◆ Data to process:
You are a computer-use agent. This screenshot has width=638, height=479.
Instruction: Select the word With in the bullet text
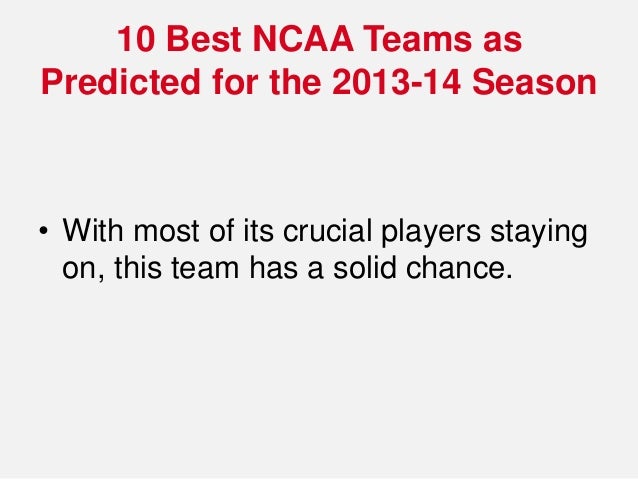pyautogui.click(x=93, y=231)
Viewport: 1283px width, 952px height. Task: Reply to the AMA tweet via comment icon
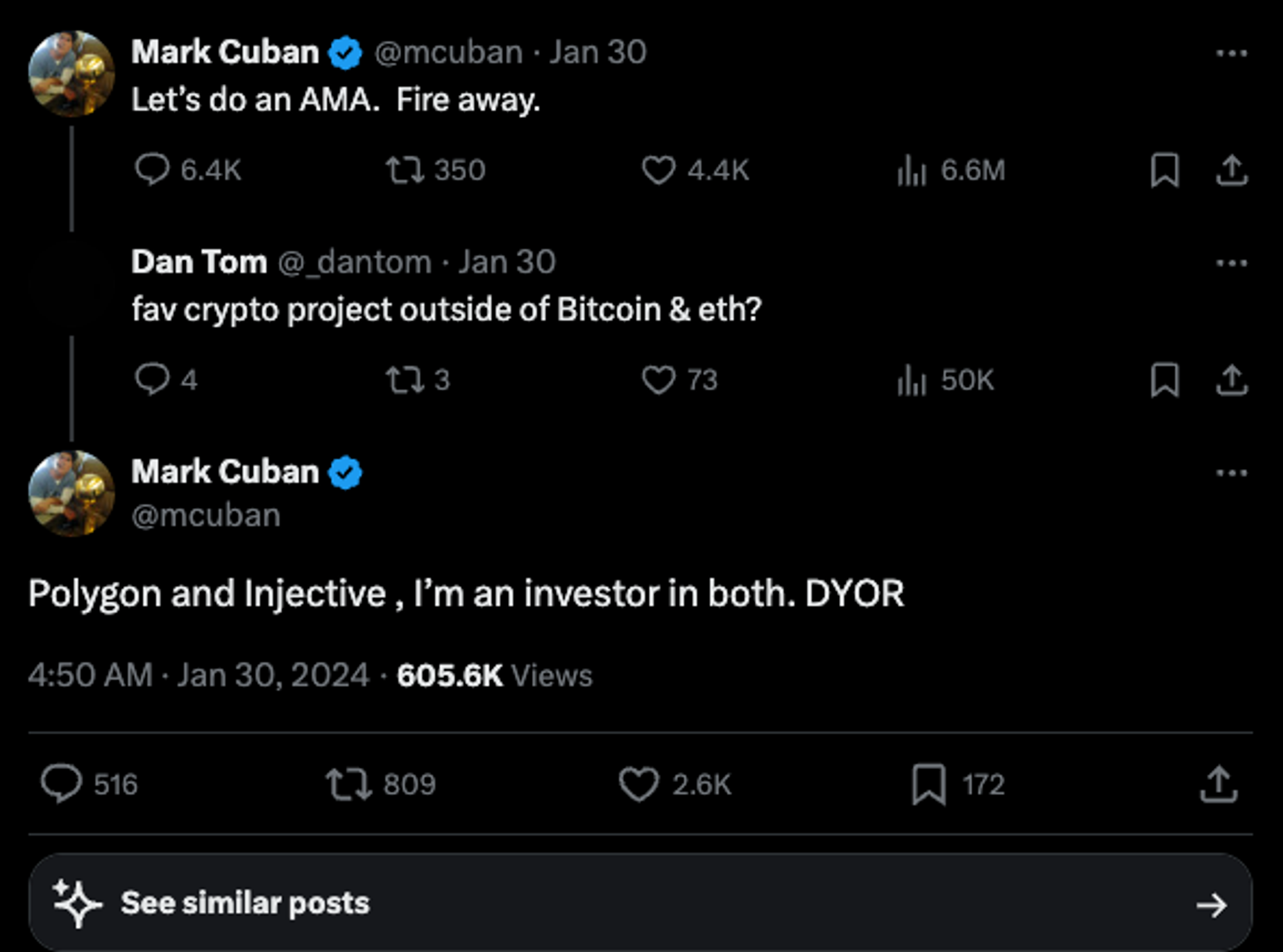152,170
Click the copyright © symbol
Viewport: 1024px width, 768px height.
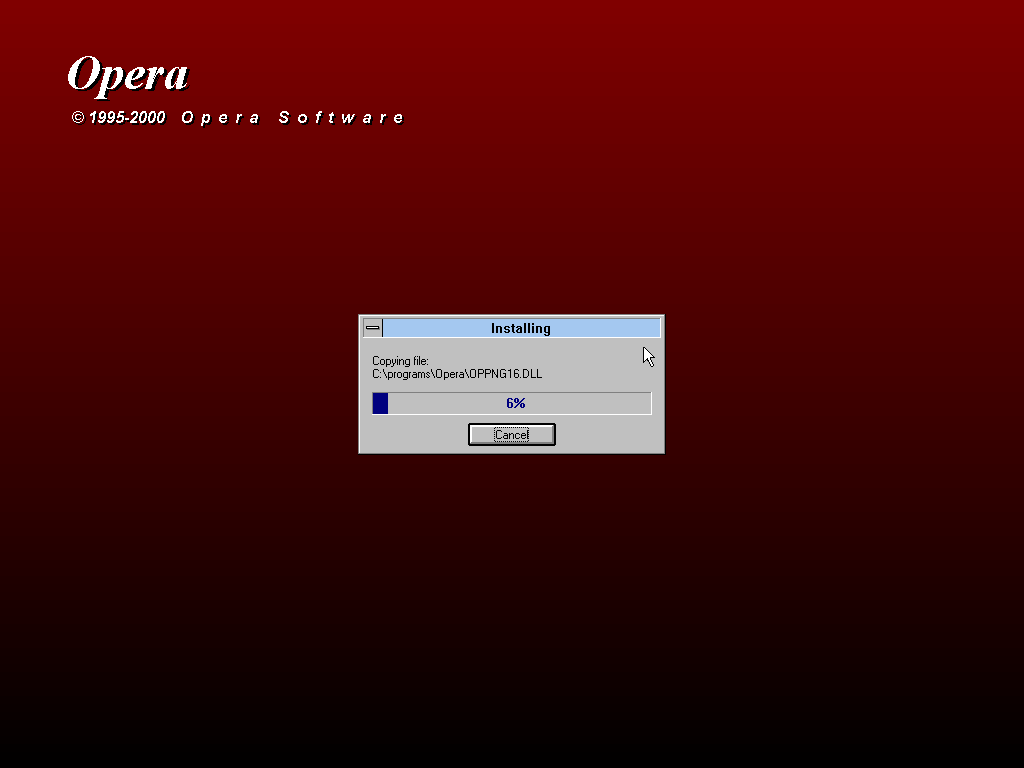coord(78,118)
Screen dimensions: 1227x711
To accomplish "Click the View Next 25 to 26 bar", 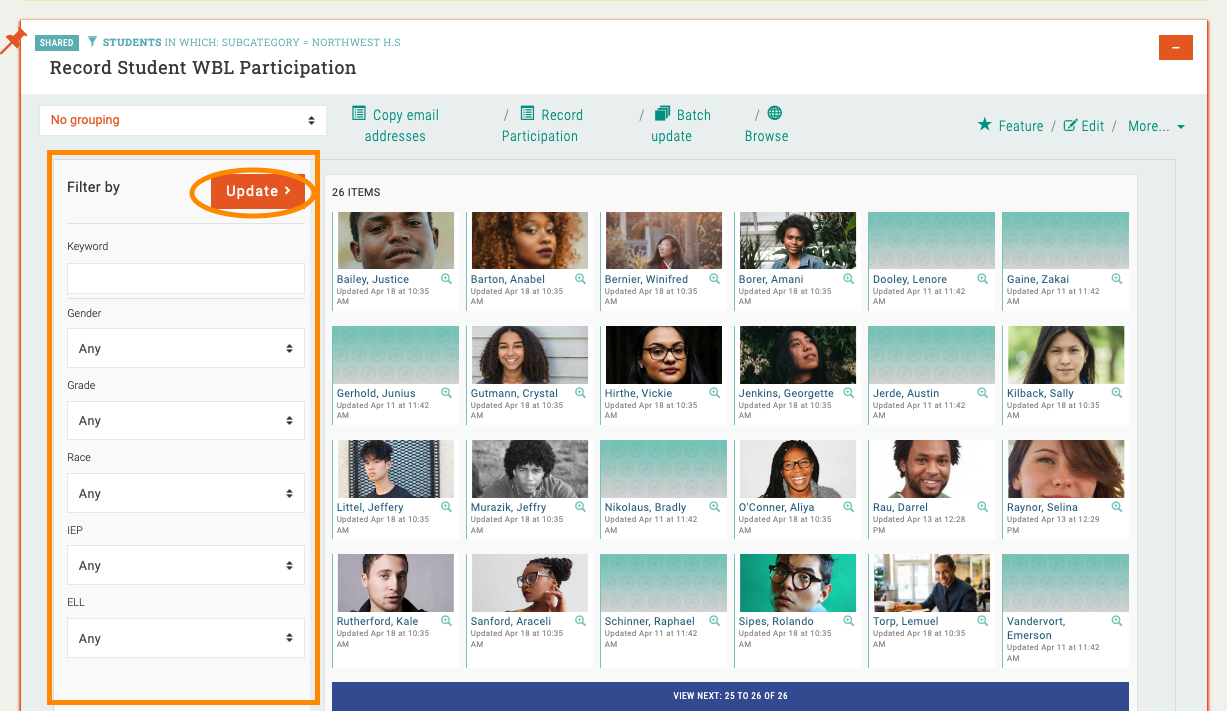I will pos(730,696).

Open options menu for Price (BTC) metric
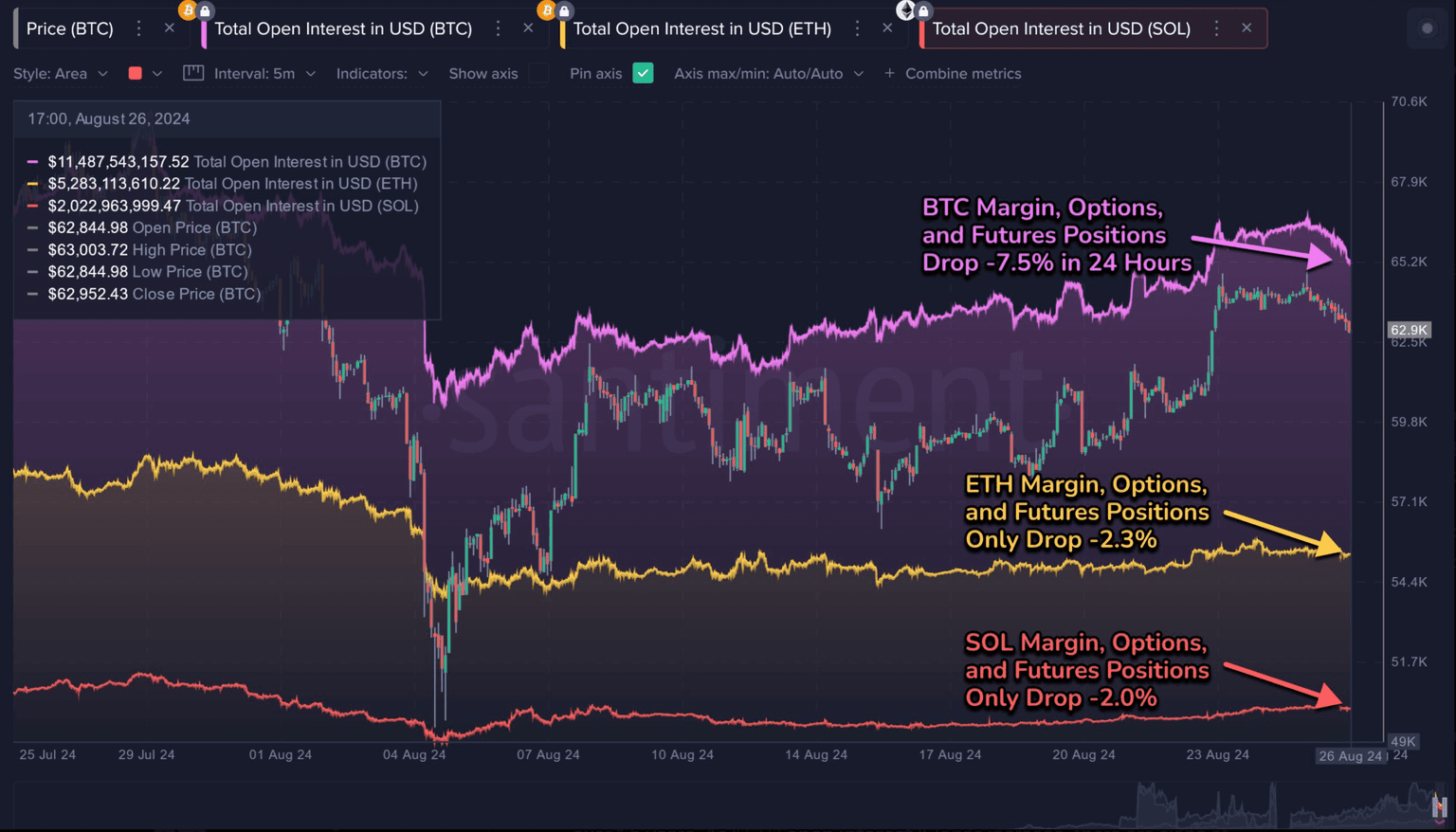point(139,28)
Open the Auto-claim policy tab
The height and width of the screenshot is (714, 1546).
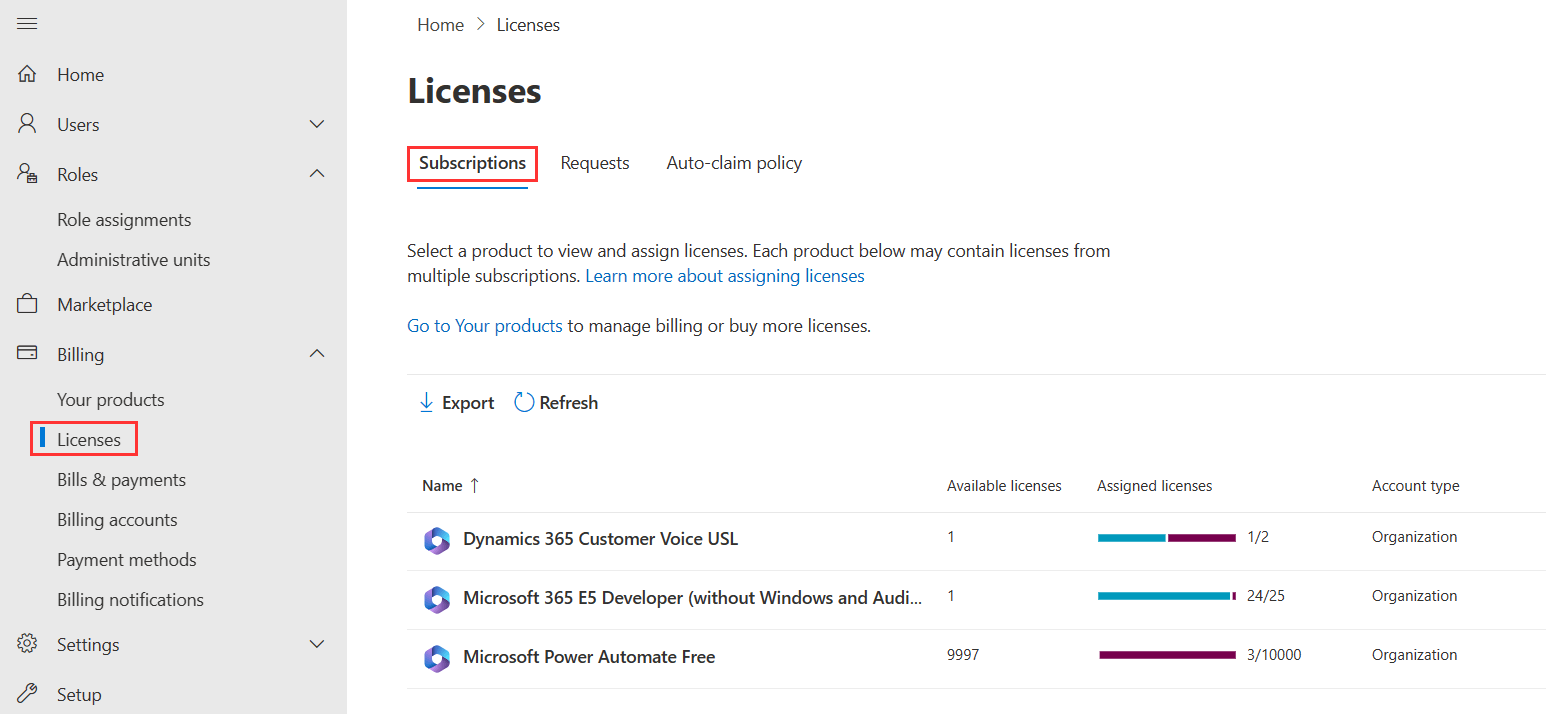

◆ Task requirements: In the answer, give only the lines from the one containing "Open the Auto-claim policy tab" through the end of the records above, each reproduced exactly. Include no pictures.

◆ Exercise output:
Open the Auto-claim policy tab
The height and width of the screenshot is (714, 1546).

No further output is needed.